Session: 02-06-01: Structural Dynamics and Control of Aerospace Structures
Paper Number: 137946
137946 - A Consistent and Conservative Modular Aeroelastic Coupling Methodology for Multidisciplinary Design Optimization
Multidisciplinary Design Optimization (MDO) is becoming an increasingly relevant field in the search for more efficient aircraft. Since the start of the century several advances in computational mathematics and computer science have made gradient-based optimization approaches feasible. This has made it possible to solve industrial-scale MDO problems with dozens or more design variables. As was already mentioned in NASA's CFD Vision 2030, implementing multiple coupled models for use in gradient-based MDO has often required significant software development efforts. Furthermore, one-off model solver coupling approaches are often used due to the robustness and stability requirements posed by MDO problems. This has the added problem of making it difficult to generalize such model coupling approaches.

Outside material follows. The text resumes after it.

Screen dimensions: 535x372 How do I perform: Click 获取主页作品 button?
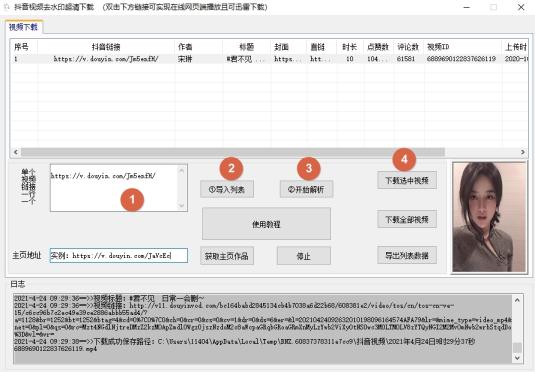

We propose a methodology for aeroelastic coupling that is modular through the use of a Solver-Independent Field Representation (SIFR), which acts as intermediate representation between fluid and solid models. This results in an indirect fluid-solid coupling approach. The exchange of information between SIFR and physics models is standardized in order to facilitate low-effort solver integration for coupled aeroelastic analysis. Moreover, the coupling methodology allows for the specific construction of coupling operators that retain aerodynamic force consistency and aeroelastic work conservation. Retaining these invariants is intended to aid in the robustness of coupled aeroelastic simulations. We derive algebraic conditions and matrix shape constraints that must be met to achieve the conservation of these invariants. We introduce ‘invariant matrices’ for computing the aeroelastic work in SIFR and each model; this allows us to implement the coupling methodology in a general yet discretization-cognizant way. The modularity of the coupling approach has the additional benefit of being well-suited for multi-fidelity optimization approaches: Either fluid or solid solver can be changed without affecting the flow of information between SIFR and the other solver.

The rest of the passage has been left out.